Justice, But Not for Women
The justice system, the report suggests, often fails women from the very beginning. Three out of four had no understanding of the laws under which they were charged, and 85 per cent said the system was “unfair to women.” Many described confusion during police interrogations and trials conducted in legal language they could not comprehend.
The lack of female representation in law enforcement, prosecution, and the judiciary compounded their isolation. In a system largely dominated by men, the biases of gender and class quietly shape outcomes.
Some of the women were convicted for so-called “crimes of passion” — acts arising from domestic abuse or economic desperation. Yet, few were granted access to adequate legal defence or psychological evaluation, which could have altered their sentences.
The Forgotten Children
Perhaps the most devastating revelation lies beyond prison walls. Seventy per cent of the women are mothers, many of whom left their children in precarious conditions — with relatives, strangers, or in state care. Some children have dropped out of school; others have been pushed into early labour or child marriage.
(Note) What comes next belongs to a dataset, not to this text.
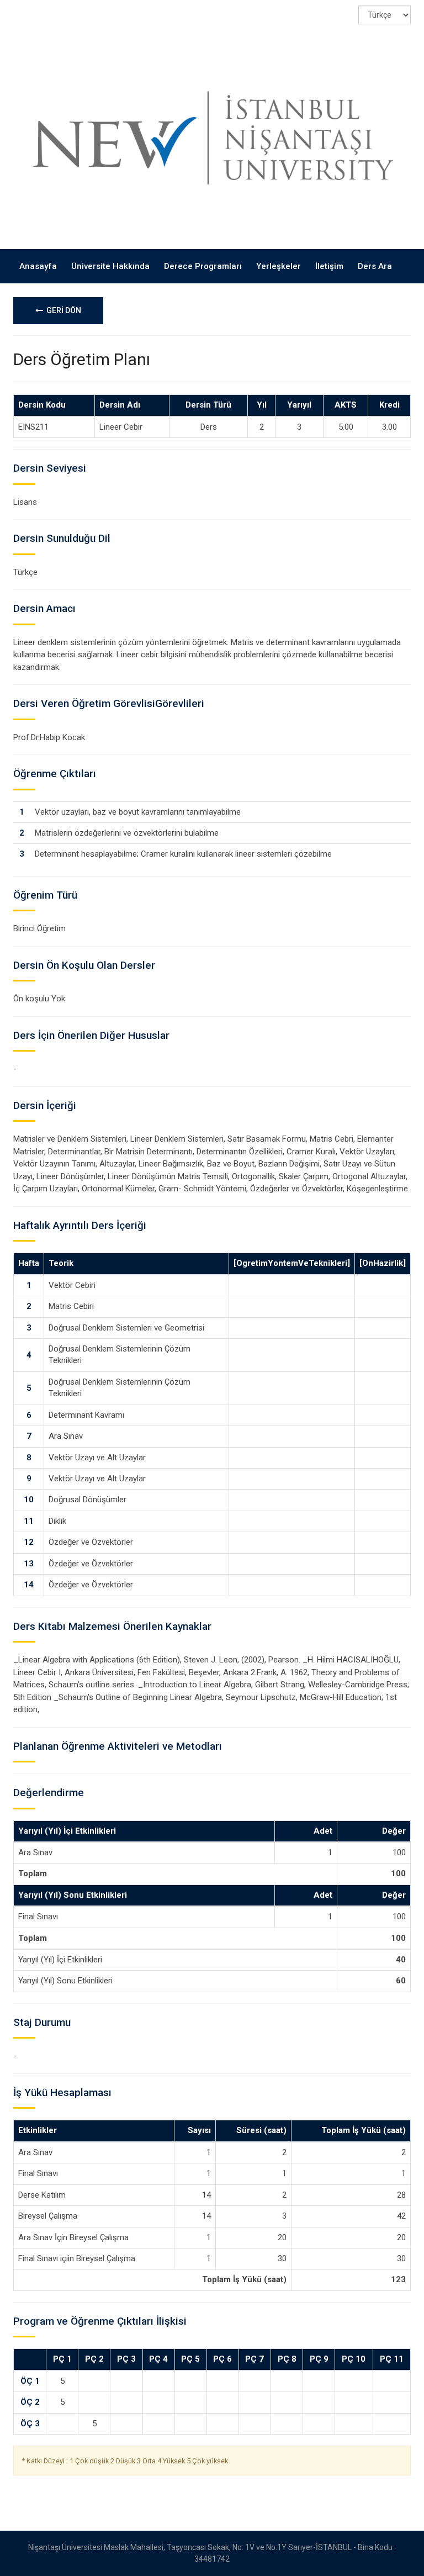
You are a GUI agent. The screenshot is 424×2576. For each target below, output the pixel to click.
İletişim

These are the invisible casualties of a justice system that rarely asks what happens to the children when their mothers are condemned. “We are not just punishing the woman,” one rights advocate at the validation meeting said, “we are punishing an entire generation.”
Death Without Justice
Despite Nigeria’s unofficial moratorium on executions — the last recorded one occurred over a decade ago — the death penalty still casts a shadow. Hundreds of inmates remain on death row, many awaiting appeals that never come.
Dr. Tony Ojukwu, SAN, Executive Secretary of the National Human Rights Commission, described the death penalty as “a relic of injustice,” calling for a national moratorium and gender-sensitive legal reform.
“The death penalty does not deter crime,” Ojukwu said. “It extinguishes the possibility of rehabilitation. It strips people of their dignity — often people who never had a fair chance at life to begin with.”
A Call for Change
The study urges urgent reforms: abolishing the death penalty for women, expanding access to legal aid, and creating rehabilitation-focused sentencing alternatives. It also recommends nationwide campaigns to challenge the cultural norms — child marriage, domestic abuse, and gender bias — that push women toward criminalisation.
In a striking statistic, over 80 per cent of women on death row expressed belief in second chances. They preferred rehabilitation through vocational training or imprisonment to execution — a reflection of enduring faith in redemption, even from the shadow of the gallows.
“The Death Penalty Protects No One”
As Nigeria joined the rest of the world in marking the World Day Against the Death Penalty on October 10, the theme — “The Death Penalty Protects No One” — rang truer than ever.
Behind prison bars across Nigeria, hundreds of women await an uncertain fate. Their stories — of abuse, ignorance, and resilience — challenge a nation to rethink what justice truly means.
Because when justice becomes a weapon against the weak, it ceases to be justice at all.